A. Latar Belakang Masalah
Harta bersama merupakan salah satu bentuk sumber kekayaan yang diusahakan suami-isteri dengan tujuan untuk memenuhi kebutuhan rumah tangga. Hukum Islam, Hukum Adat dan Hukum Perdata Barat (BW) mempunyai perbedaan dalam mengatur sumber pembiayaan bagi penyelenggaraan kehidupan keluarga. Perbedaan ini menyangkut tentang ada-tidaknya harta bersama, proses pembentukan harta bersama, unsur-unsur yang membentuk harta bersama, pola pengelolaan harta bersama dan pembagian harta bersama karena perceraian.

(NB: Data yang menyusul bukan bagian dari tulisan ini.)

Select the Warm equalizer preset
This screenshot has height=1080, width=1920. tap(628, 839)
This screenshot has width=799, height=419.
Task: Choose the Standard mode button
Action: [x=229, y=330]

Berbicara tentang harta bersama, Islam sangat ketat dalam menentukan kepemilikan harta. Karena itu, membicarakan harta bersama berarti memasuki pembicaraan di dalam pengaturan yang ketat itu. Pada tataran yang sangat dasar, al-Qur`an dan Hadits tidak membicarakan harta bersama. Oleh karena itu, persoalan tersebut diserahkan kepada lembaga ijtihad atau kepada hukum adat, sejalan dengan kaidah al-adat muhkamah atau al-adat muhakkamah (kebiasaan dapat dipakai/punya otoritas untuk menentukan hukum atau kebiasaan dipandang sebagai hukum). Para ahli Hukum Islam berbeda pendapat dalam memandang hukum harta bersama. Kelompok pertama berpendapat bahwa pada asasnya dalam Hukum Islam tidak ada harta bersama. Seluruh biaya pemenuhan penyelenggaraan kehidupan rumah tangga menjadi kewajiban dan tanggung jawab suami. Walaupun isteri memiliki harta baik berasal dari warisan, hibah maupun hasil usahanya sendiri, ia tidak mempunyai kewajiban dan tanggung jawab dalam pemenuhan kebutuhan rumah tangga. Penggunaan harta benda isteri oleh suami untuk memenuhi kebutuhan keluarga, hukumnya sebagai pinjaman atau hutang yang harus dikembalikan.